Snowflake Horizon is a built-in governance solution that helps users manage their data ecosystem. It provides a unified platform that supports five core pillars of data governance: compliance, security, privacy, interoperability, and access. These capabilities enable users to govern data, apps, and more across clouds, teams, partners, and customers. That interoperability works with Microsoft Purview, which extends the unified data governance solution to help you manage services across your entire Microsoft estate. These services include Azure storage services, Power BI, databases like SQL or Hive, file services, applications, and many more.
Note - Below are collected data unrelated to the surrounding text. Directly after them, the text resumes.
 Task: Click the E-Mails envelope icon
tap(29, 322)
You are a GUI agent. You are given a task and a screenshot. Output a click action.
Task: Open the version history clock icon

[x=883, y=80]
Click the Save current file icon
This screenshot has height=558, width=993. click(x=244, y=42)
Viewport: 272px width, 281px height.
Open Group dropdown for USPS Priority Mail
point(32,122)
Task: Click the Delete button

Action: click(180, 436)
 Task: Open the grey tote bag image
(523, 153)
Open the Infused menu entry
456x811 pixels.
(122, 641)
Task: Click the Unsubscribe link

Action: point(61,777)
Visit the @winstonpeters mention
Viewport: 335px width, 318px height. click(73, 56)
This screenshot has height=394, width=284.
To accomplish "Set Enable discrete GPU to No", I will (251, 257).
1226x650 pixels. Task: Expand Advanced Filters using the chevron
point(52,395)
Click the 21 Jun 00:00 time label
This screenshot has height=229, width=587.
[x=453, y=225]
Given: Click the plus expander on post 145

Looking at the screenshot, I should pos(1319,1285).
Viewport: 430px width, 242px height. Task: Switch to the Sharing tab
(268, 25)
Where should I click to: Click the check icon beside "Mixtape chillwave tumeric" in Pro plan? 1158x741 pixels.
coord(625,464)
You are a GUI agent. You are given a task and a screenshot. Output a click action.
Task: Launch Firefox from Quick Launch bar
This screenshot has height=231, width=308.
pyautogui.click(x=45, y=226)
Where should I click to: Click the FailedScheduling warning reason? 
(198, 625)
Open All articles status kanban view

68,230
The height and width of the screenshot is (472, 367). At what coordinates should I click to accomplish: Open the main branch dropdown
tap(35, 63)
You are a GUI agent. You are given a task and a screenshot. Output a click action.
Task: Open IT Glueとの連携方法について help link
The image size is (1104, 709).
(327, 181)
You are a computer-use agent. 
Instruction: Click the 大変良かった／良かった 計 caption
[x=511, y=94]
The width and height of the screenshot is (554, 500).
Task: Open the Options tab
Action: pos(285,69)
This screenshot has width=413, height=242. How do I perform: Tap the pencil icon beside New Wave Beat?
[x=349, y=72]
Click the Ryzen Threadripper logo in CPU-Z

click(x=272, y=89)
In this Quickstart you will create a data catalog demonstrating how to use Purview to increase the visibility of your Snowflake data objects, allowing you to easily manage your Snowflake data, as well as your larger Microsoft data ecosystem.

Prerequisites

What You Will Learn

What You Will Need

What You Will Build

You will create a Purview instance with a catalog of classified Snowflake data and lineage to track where your data comes from and where it gets used.

Use Case

This use case will leverage sample retail data to register and scan that data source into Purview demonstrating how a Data Steward would manage, monitor, and classify the data under their domain. The use case also gives insight to how Snowflake data is being used in conjunction within their Azure environment.

The first thing to do is create a database and warehouse in your Snowflake environment. Run the below code in a Snowflake worksheet. You are using the AccountAdmin role here for demo purposes, but in production you will likely use a different role.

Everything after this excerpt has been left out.